华楚雅三人被笑得脸上发烧,恨不得尖叫起来。
可是她们自知理亏,哪里敢笑,都扯身旁的丫鬟,让她们帮自己捡起帷帽。
几个小孩子哪里见过这等阵仗?本来被一大帮人围观说笑,已经是可怕至极,又看到侍卫拔剑出来,当下吓得大哭。
华府门前,瞬间热闹起来,甚至闹得很不像样子。
正当此时,华府的门“咯吱”一声开了,一个丫头开了门,探出头来,问道,“何事如此喧哗?”
那侍卫回道,“有人冒了府上的亲戚,想要攀上咱们府呢。”
那丫头皱着眉说道,“咱们府又不是什么高门大户,哪里来那么多冒充的,你且说一说,她们是什么身份?”说着目光看向华楚雅、华楚宜和华楚芳三人。
原本正要戴上帷帽的三人顿时住了手,让那丫头看自己的脸。
“哎呀——”那丫头一声惊叫,“三位姑奶奶我倒是瞧不清楚脸,不过这些个小娘子小郎君我却是记得的,那日一起去接二房的几位姑奶奶,便见过。”
华楚雅大喜,“我是二房的大娘子,她们分别是三娘子和四娘子。
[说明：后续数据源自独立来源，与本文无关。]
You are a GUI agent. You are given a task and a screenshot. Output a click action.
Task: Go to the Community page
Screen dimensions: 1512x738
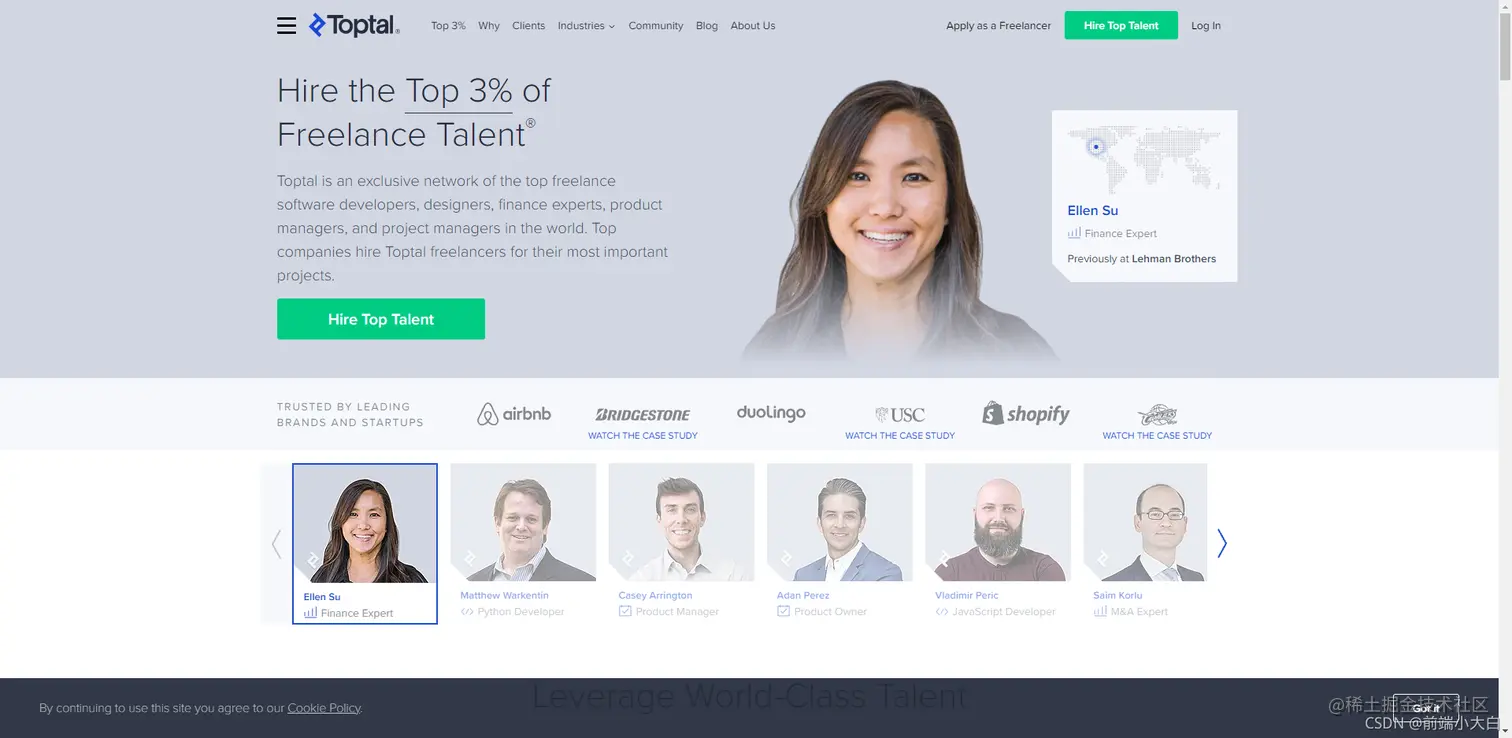656,26
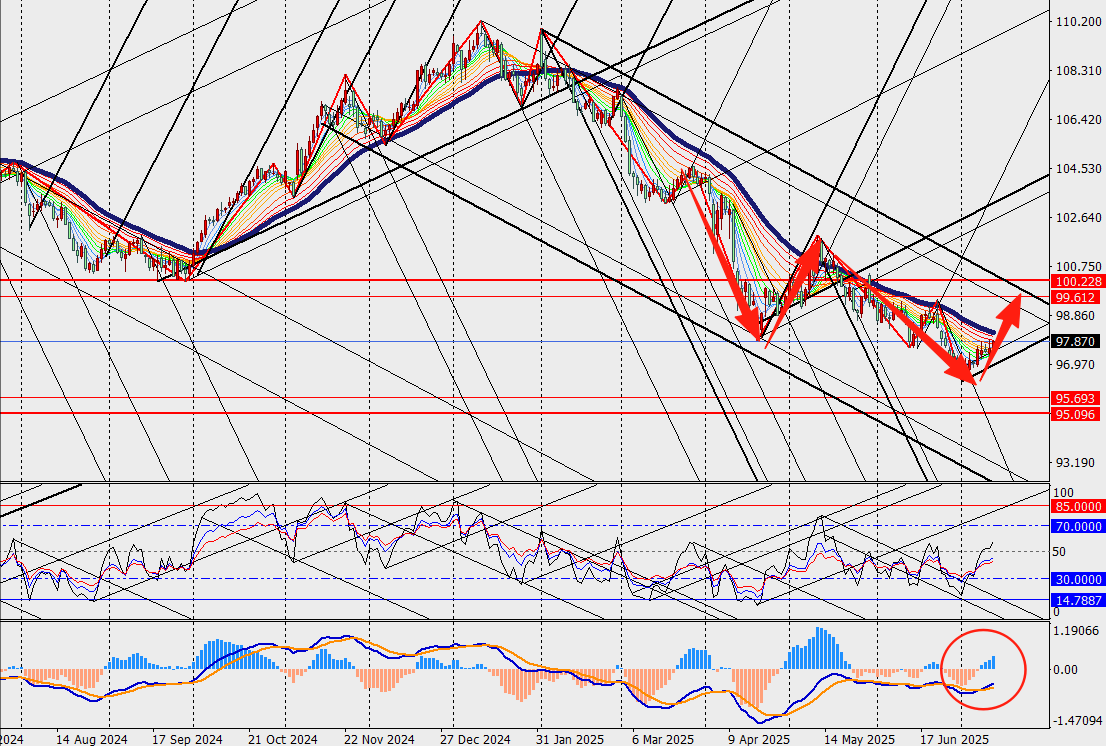The height and width of the screenshot is (746, 1106).
Task: Click the 9 Apr 2025 date label
Action: [x=760, y=739]
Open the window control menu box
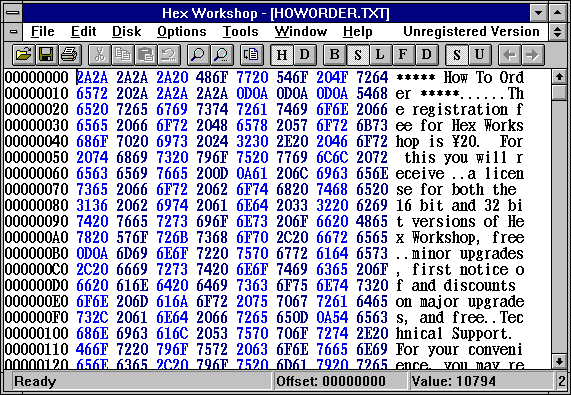Viewport: 571px width, 395px height. [13, 13]
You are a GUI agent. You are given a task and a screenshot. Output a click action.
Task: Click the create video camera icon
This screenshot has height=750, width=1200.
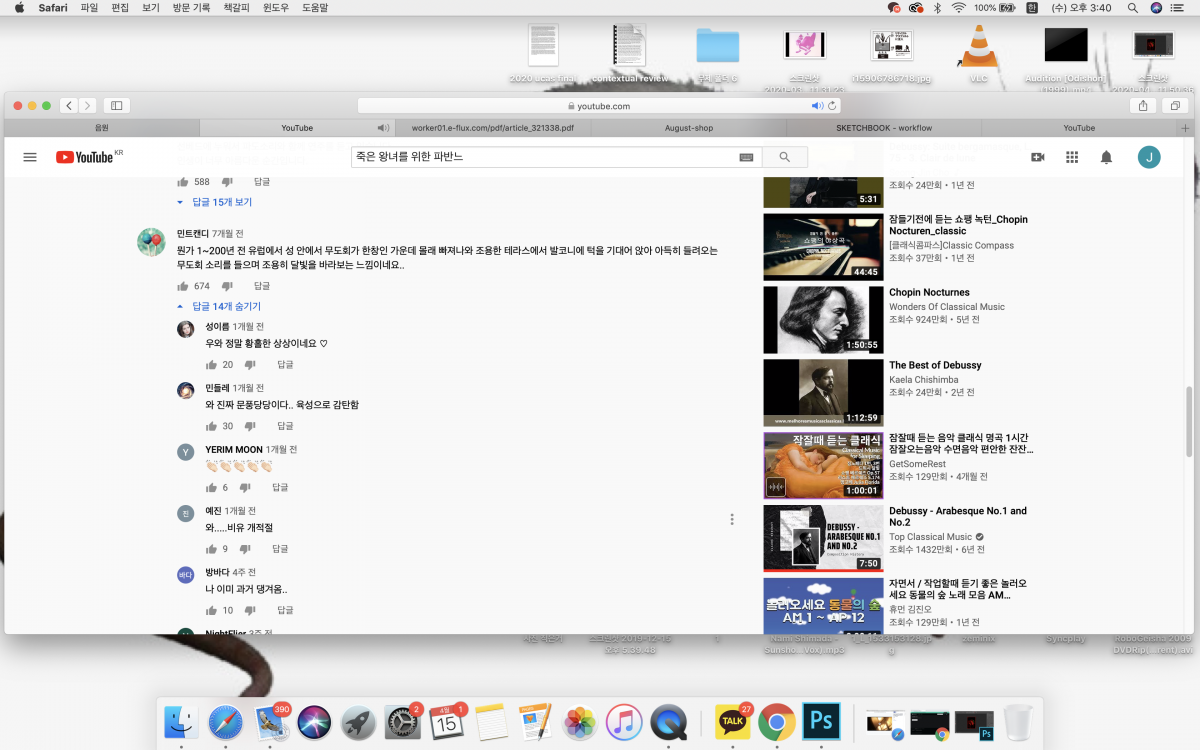[1038, 157]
”
还没等那丫鬟搭话,又一个管事模样的中年娘子走了出来,问道,“怎地在门前喧闹?”
那丫头忙将事情一五一十道来,还没等她说完,管事娘子就大声斥道,“先前不是吩咐过,若是有亲戚上门来,要好生请进来么?如今怎地闹起来了?”
这严厉的语气吓得那丫头低了头,再不敢说半句话。
侍卫见了,便道,“与英姑娘无关,是小的们不认得她们。当日咱们府上出事了她们不上门,还与外头嘲笑咱们府上,今儿个又上门来,委实、委实叫人生气——”
“你是奴才,主子吩咐了便按主子的办,眼下擅自做决定,回头我跟小姐禀报了,将你打出去。”管事娘子板着脸训道。
四周围观的人见了,当即有人大声道,“兀那娘子,你怎地好坏不分?这三人那日在街上嘲笑华府,要与华府断了亲戚,今日你怎地涨他人意气灭自己威风?”
“对,要我说,那侍卫没错!作为侍卫,便是要保护主子。这些亲戚无情无义,侍卫拦着不让见主子,才是好仆人。”
听见许多人帮忙说情,那管事娘子施了礼,这才道,“毕竟是亲戚,断没有上门了不见的道理。郎君并小姐向来仁厚,早就说了,他们不好上门去惹二房几位姑奶奶生气,但若二房上华府们来,却还得招待着。”
这话听得人义愤填膺,当下有人怒道,“这是什么道理?被人踩在脸上了,却还递脸上去叫人打?华大、华二怎地如此是非不分?”
“安宁郡君是圣人封的郡君,真能当真如此妇人之仁?”
管事娘子又好声好气说了许多话,皆是以一个“情”字来搪塞,最后说得围观的人都不情不愿之后,才将华楚雅几人请进了华府。
围观的人心里很是不快,但还是只能怏怏地散了。
自然是还有人不甘心的,嘀咕道,“这华府当真好坏不分。”
“但是礼节上却是没有错处的,毕竟是亲戚,难不成当真将人打出门去么?依我看那,大房三位,都是性子仁厚的,这一点在帝都,极为难得。”
“没错,若今日当真将人打了出去,咱们细细一想,不也叫人心寒么?君子怎能如此降低身份,与小人计较呢?”
这话说出来,又有许多人连连点头,表示赞同。